Breakfast was provided at the residence of the landlord of the bridegroom, a house of public entertainment, at the corner of one of the somewhat melancholy streets abutting on the East India Docks.  The sign of the house was the “Tartar Frigate,” and mine host had obligingly set apart his back parlour for the entertainment of Jack and his party, now increased by an addition of two other “shipmets.”  The landlord of the “Tartar Frigate” was not, perhaps, a Gunter, but he understood the tastes of his patrons, and gave them what he called “a greasy and substawnshul set out.”  There was a fine round of boiled beef, with carrots, boiled potatoes, and suet dumplings of great weight and sappiness.  Following this there was a liberal dish of plum-duff; and to wind up with, there was half a Dutch cheese and pats of butter, about the composition of which, the less said here or elsewhere the better.  The more solid part of the repast having been removed, all hands were piped to hot grog; a fiddler was introduced into the apartment, and all was jollity and dancing, until some difference of opinion arose between Jack’s male guests, as to which of the three should claim Poll’s lady friend as a partner.  Jack, like the gallant and honest fellow that he was, stopped all disputes by announcing that there was to be no quarrel on his wedding-day, and that the proceedings, so far as he was concerned, were at an end.  Then the punctilious tar paid the reckoning, and conveyed his wife to the apartments which she had engaged for them in Belt Alley, E.

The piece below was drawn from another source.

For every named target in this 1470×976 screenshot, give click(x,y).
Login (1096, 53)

A life on the Ocean Wave is regarded by some as the most jolly and enjoyable of all possible lives.  But it must be admitted that the Ocean Wave is a relentless master, and has no more regard for the tender feelings of the mariner, and those who are dear to him, than the whale that swallowed Jonah.  Jack and Poll had not been married three weeks, before his ship—The Promise of the May—was ready for sea, and Jack was ordered to join.  Now I would call to my aid that which is not permitted to the Unvarnished writer—the lyre of the poet.  For how shall I attune my harsh prose to the music of their sighs, the liquid measure of their tears?

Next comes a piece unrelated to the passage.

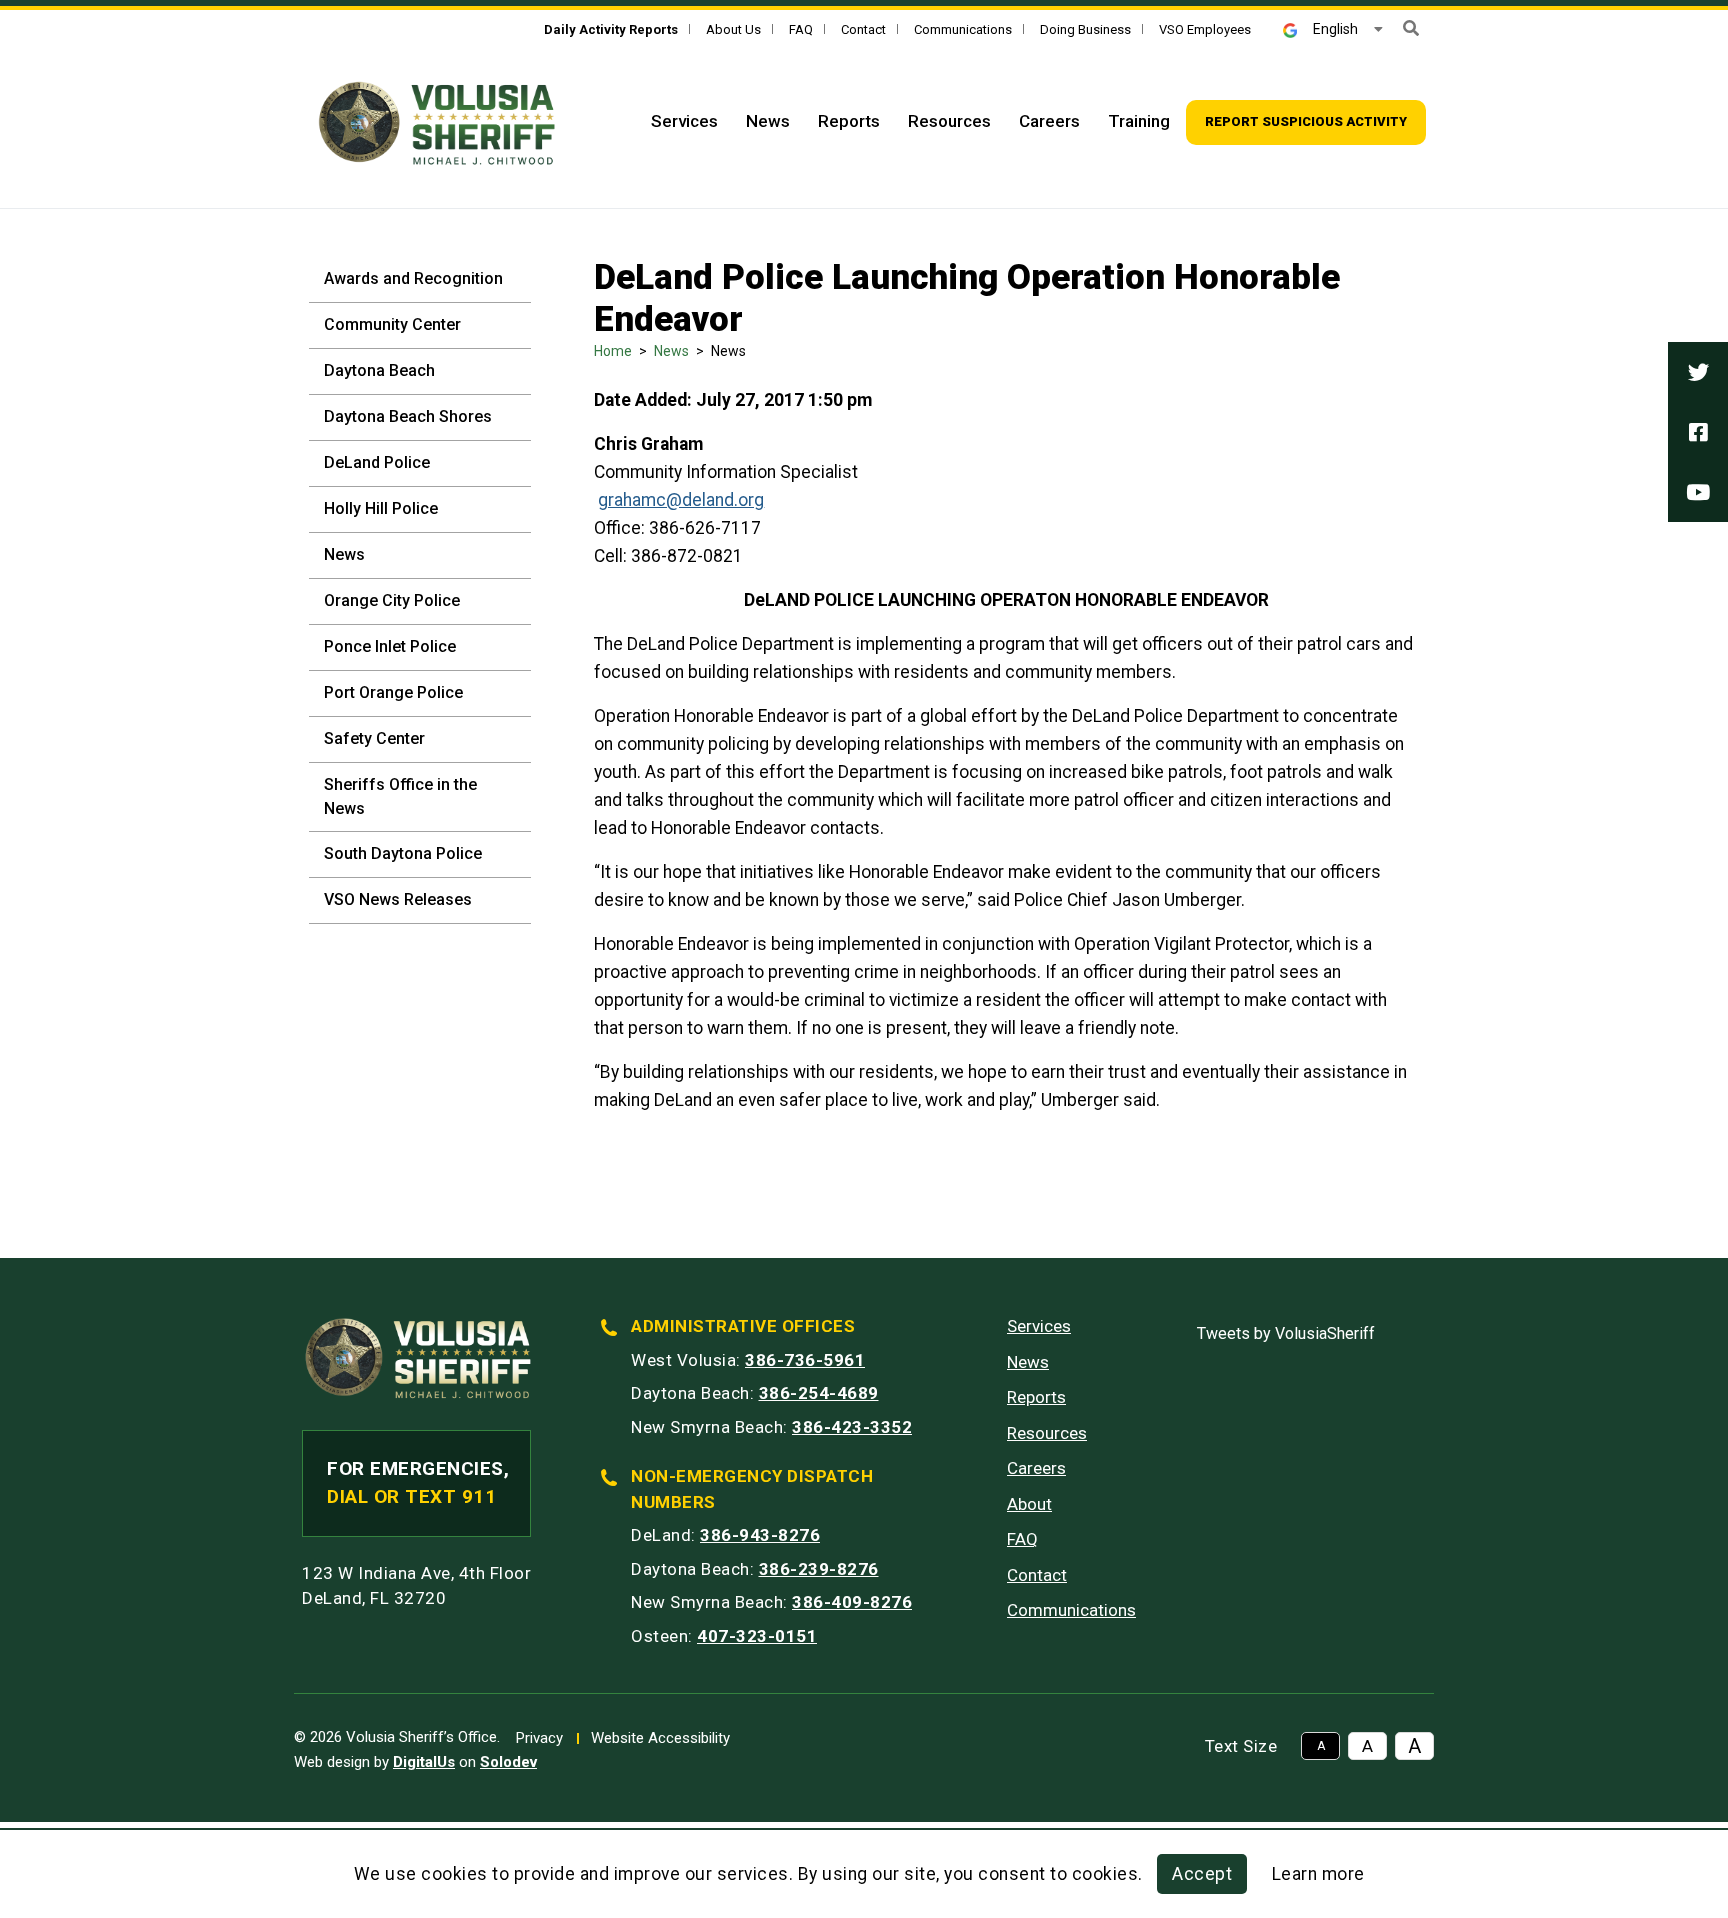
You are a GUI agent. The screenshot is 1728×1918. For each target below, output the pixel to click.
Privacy (539, 1738)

It came, that final, that inevitable scene.

They stood on the quay, his arms round her waist, her head on his manly shoulder.

“Good-bye, lass,” he whispered, as he drew the back of his hand across his eyes.

“Goo—goo—good-bye,” she said, in an agony of sobbing.

“You’ll always think o’ me, Poll?”

“Aw—aw—always,” she cried, shaken with emotion.

“An’ you’ll always be true to me?”

“Aw—aw—always,” she moaned.

“Kiss me, lass.”

Their lips met in a fervent salute.  Then he was led away to his ship by Joey Copper, his best man; and she, in a half fainting, half hysterical state, was conducted back to her apartments by her faithful female companion.